> [Page text]:
This is my book round up for the last three months of the year, selecting three books per month to share with you. I started October in a reading slump; nothing I was trying read was grabbing my attention. November started and ended with some pretty good books. December was a pretty good month too, but I mostly kept to series. Here are some of the books I’ve read during the last few months of the year.
Magnus Chase and the Hammer of Thor by Rick Riordan
I have been a fan of Rick Riordan’s writing, and the sequel to Magnus Chase books does not disappoint. Going beyond the Nordic realm, the second book touches on the history of one of the characters, as well as introducing characters that I think would play a significant part in the final book. Style and format-wise, Riordan doesn’t deviate from his unknown, weaving similar plot lines but in a different setting. It still works, as his books doesn’t present complicated drama and allows the reader to sit in the story and watch the events unfold.

> [Given data]:
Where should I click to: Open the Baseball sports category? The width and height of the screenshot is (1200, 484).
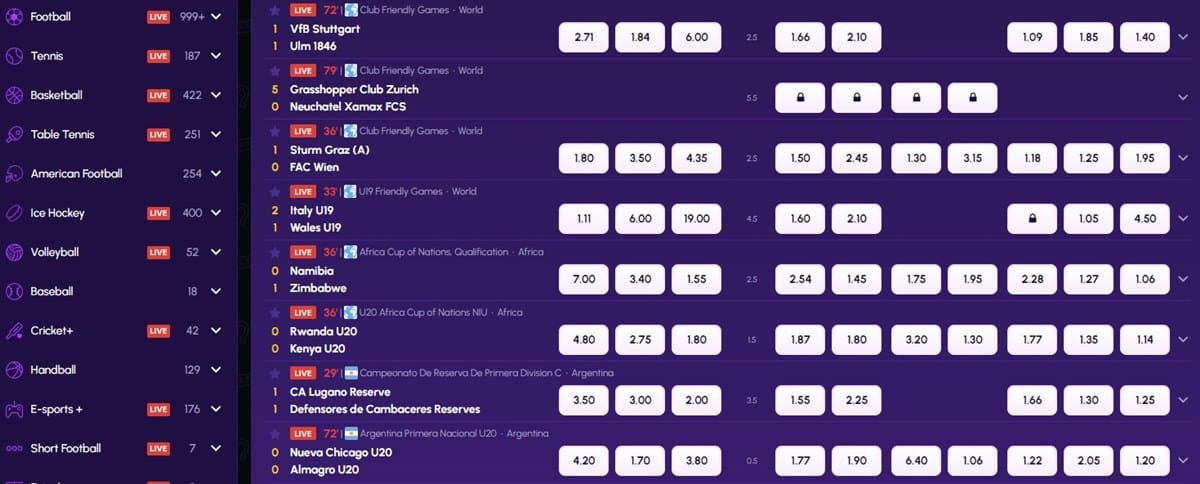pyautogui.click(x=53, y=291)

> [Directions for this task]: Carry on the book round-up after its final sentence, in the same voice and format. The data was taken from a separate source.

> [Task result]:
Lost in a Good Book by Jasper Fforde
The second book to the Thursday Next series, Fforde discusses more about the world of jurisdiction, where book characters come to life and protect literature from exploiters or other forces of evil. This comes to play in the reality of Thursday Next where an ability like this (to jump in and out of literature) is an asset. I really enjoyed the sequel a lot more than the first book; this is where the story and the world building got interesting, with the direction of the plot clearer than its predecessor.
Schindler’s Ark by Thomas Keneally
It’s rare for me to take my time reading a book; it’s more likely that I would not finish the book if I keep on putting it down. That is not the case here; this book is simply depressing to read in one sitting. Scenes from Schindler’s List and Son of Saul mirror events exactly how the book portrays them; it puts a graphic picture on the horrendous stories narrated in the book. I’m glad I ended up reading this and that I took my time with it.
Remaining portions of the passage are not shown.